§ **Problem description**
Look for the string "will" in the data below, and copy each line that holds it.
..........
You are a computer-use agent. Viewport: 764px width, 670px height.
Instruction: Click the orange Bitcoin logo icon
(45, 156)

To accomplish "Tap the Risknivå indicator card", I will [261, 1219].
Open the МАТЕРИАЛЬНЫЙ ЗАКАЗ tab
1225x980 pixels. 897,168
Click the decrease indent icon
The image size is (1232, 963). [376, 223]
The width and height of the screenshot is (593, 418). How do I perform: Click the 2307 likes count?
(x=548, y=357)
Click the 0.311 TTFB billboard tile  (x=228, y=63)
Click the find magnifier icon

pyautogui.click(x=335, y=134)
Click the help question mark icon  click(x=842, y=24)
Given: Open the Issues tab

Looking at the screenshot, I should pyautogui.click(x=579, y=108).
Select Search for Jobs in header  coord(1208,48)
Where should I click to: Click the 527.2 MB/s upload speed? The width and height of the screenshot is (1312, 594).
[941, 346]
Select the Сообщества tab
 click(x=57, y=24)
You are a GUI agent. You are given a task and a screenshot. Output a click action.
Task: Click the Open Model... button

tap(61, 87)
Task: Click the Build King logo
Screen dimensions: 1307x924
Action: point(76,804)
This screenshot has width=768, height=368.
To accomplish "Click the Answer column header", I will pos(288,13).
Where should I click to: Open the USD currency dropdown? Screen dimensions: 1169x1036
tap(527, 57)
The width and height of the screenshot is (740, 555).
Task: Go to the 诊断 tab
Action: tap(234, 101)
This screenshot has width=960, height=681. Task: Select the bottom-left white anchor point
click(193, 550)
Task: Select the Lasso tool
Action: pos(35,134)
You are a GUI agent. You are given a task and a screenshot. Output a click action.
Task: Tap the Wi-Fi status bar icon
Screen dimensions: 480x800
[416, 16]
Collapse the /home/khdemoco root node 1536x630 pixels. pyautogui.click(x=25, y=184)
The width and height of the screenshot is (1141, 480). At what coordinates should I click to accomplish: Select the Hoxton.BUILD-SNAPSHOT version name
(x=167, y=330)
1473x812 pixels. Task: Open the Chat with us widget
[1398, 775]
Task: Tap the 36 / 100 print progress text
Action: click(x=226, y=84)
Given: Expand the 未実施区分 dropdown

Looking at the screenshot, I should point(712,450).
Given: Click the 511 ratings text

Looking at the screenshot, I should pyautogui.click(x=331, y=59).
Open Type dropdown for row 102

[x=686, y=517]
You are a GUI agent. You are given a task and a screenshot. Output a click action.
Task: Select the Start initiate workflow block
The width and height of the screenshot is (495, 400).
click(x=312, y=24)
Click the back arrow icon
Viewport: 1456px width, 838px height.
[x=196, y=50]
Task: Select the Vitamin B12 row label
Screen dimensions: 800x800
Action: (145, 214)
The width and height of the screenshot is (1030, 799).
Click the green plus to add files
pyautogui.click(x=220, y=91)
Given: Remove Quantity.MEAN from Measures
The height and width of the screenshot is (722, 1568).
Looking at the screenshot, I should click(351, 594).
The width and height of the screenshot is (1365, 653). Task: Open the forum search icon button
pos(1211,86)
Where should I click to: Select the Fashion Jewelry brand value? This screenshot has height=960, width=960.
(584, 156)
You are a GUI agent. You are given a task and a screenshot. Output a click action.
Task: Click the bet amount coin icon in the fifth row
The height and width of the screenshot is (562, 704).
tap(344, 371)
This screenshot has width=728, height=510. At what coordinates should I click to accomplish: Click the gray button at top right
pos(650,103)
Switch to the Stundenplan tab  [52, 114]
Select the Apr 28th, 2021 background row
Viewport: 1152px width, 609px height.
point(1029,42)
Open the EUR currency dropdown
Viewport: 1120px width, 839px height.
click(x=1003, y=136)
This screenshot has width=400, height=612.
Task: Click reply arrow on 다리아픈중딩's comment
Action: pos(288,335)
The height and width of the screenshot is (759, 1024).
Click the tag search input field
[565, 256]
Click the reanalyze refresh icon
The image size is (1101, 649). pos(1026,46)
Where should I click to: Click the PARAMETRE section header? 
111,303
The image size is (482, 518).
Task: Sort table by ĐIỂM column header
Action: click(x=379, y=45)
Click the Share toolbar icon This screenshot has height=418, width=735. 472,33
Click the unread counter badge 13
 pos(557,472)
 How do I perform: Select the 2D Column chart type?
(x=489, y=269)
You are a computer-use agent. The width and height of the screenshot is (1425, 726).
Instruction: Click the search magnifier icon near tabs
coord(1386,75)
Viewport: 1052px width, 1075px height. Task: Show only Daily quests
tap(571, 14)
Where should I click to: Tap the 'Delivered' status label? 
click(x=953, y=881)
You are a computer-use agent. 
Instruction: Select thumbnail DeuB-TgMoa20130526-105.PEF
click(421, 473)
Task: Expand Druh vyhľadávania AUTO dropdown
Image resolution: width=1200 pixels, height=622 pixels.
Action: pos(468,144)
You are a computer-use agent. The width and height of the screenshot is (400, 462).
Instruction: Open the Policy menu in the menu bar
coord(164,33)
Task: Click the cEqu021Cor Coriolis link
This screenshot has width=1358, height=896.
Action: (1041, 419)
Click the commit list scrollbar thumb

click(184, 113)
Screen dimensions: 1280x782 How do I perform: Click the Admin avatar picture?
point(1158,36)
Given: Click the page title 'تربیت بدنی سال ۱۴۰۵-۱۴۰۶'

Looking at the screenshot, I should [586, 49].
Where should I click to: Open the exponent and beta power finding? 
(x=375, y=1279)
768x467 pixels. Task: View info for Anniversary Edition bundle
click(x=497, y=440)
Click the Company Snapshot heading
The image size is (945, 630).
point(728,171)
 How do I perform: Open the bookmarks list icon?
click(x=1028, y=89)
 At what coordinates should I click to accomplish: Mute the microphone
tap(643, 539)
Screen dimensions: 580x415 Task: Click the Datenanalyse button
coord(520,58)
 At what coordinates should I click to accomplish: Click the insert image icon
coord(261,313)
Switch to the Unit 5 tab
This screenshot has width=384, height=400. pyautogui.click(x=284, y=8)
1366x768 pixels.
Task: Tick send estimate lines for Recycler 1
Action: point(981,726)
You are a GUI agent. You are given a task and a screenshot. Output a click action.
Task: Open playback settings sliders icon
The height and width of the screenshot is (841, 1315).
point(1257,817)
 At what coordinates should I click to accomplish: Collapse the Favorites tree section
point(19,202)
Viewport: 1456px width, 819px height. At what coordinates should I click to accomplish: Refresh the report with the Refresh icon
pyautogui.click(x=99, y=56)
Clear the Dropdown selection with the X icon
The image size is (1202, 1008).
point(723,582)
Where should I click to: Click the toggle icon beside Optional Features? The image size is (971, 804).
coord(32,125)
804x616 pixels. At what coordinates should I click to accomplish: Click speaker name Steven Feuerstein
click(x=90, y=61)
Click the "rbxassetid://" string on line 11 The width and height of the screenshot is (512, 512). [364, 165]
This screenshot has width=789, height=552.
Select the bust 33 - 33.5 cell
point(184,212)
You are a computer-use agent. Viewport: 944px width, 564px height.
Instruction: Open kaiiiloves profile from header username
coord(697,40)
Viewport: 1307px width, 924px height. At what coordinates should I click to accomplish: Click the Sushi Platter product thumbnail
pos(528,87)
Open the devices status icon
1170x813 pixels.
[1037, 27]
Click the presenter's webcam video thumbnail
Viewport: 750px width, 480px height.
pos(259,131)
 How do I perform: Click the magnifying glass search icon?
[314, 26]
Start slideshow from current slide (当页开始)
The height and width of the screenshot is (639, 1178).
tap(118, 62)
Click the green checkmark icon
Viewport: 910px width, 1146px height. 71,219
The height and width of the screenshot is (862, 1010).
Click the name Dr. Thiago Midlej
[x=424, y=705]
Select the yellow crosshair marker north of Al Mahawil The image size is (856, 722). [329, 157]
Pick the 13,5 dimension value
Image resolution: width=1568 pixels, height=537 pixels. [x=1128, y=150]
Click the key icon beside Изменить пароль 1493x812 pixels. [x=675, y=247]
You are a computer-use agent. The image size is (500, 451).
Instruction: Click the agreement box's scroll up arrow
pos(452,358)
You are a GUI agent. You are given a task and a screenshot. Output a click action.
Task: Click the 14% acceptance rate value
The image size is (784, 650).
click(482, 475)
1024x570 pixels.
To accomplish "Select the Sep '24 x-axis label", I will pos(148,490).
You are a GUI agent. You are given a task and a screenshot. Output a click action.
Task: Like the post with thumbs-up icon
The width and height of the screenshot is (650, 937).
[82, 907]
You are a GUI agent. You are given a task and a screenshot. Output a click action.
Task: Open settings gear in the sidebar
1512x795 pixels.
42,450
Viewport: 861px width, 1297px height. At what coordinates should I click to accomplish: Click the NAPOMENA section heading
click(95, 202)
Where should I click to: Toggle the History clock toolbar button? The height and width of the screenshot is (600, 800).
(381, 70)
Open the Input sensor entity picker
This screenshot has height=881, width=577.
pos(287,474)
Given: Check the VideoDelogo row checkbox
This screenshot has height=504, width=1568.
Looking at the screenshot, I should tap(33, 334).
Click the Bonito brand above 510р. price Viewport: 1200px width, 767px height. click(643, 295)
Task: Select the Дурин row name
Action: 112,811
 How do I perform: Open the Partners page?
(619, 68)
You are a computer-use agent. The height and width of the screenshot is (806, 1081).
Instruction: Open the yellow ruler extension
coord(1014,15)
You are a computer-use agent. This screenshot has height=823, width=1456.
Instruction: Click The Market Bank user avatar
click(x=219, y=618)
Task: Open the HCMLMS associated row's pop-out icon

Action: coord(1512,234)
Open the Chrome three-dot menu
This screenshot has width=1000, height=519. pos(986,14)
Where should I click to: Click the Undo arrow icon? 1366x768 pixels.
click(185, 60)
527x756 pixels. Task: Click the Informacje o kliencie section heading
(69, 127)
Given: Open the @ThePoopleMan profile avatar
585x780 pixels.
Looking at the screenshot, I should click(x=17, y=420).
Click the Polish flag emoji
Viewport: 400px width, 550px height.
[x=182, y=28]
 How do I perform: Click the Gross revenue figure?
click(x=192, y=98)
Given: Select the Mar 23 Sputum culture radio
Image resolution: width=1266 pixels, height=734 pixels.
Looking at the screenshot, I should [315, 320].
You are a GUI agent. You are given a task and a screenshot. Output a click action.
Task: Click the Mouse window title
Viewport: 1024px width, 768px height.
..........
§ **Problem solution**
To accomplish "Tap the Risknivå indicator card", I will [261, 1219].
To accomplish "Click the Answer column header", I will pos(288,13).
To accomplish "Select the Sep '24 x-axis label", I will pos(148,490).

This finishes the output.